◆ What you need to do: Determine how many lines below contain the word "blue", then state only that figure.

◆ Supplied records:

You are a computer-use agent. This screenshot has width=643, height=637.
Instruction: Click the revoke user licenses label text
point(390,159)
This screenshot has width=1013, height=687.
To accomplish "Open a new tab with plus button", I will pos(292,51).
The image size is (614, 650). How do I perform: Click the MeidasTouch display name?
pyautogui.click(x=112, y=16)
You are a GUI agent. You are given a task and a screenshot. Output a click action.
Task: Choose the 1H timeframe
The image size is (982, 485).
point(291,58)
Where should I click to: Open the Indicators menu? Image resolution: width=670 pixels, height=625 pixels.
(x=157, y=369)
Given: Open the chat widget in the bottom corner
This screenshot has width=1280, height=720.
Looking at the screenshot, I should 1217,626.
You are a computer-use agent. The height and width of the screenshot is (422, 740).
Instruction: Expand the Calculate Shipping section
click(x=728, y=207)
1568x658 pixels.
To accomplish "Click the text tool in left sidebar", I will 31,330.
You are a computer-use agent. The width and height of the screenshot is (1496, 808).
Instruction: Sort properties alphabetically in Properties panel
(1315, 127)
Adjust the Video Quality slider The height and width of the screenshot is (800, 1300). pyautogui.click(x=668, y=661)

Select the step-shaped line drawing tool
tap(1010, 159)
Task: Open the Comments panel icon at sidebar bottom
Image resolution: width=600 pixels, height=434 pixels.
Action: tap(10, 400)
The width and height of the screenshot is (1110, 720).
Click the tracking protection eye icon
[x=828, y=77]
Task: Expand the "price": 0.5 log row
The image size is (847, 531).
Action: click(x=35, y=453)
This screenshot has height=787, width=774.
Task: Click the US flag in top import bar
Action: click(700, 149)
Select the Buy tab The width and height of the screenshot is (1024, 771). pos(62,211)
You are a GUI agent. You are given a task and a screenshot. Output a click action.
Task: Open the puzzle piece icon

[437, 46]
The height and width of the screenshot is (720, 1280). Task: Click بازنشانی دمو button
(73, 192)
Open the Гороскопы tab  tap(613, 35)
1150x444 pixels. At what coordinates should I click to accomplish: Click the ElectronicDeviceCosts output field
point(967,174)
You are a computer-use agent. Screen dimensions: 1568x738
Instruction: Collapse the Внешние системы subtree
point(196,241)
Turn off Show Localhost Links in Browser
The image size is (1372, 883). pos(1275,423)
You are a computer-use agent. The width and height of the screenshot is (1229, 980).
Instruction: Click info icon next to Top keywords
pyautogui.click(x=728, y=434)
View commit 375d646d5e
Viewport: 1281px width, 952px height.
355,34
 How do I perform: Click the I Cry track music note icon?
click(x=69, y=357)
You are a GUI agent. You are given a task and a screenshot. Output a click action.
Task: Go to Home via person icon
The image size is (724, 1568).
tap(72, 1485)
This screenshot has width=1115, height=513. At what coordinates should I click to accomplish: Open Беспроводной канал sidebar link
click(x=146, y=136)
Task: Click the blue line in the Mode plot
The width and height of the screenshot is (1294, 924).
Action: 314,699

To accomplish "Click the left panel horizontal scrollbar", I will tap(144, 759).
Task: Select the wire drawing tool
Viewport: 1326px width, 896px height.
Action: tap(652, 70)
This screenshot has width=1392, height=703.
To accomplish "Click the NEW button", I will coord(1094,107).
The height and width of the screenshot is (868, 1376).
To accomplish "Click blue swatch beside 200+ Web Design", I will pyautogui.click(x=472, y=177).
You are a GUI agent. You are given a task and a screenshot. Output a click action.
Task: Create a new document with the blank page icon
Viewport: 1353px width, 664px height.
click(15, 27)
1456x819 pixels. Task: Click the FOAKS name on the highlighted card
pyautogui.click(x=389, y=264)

◆ Solution for this task: 2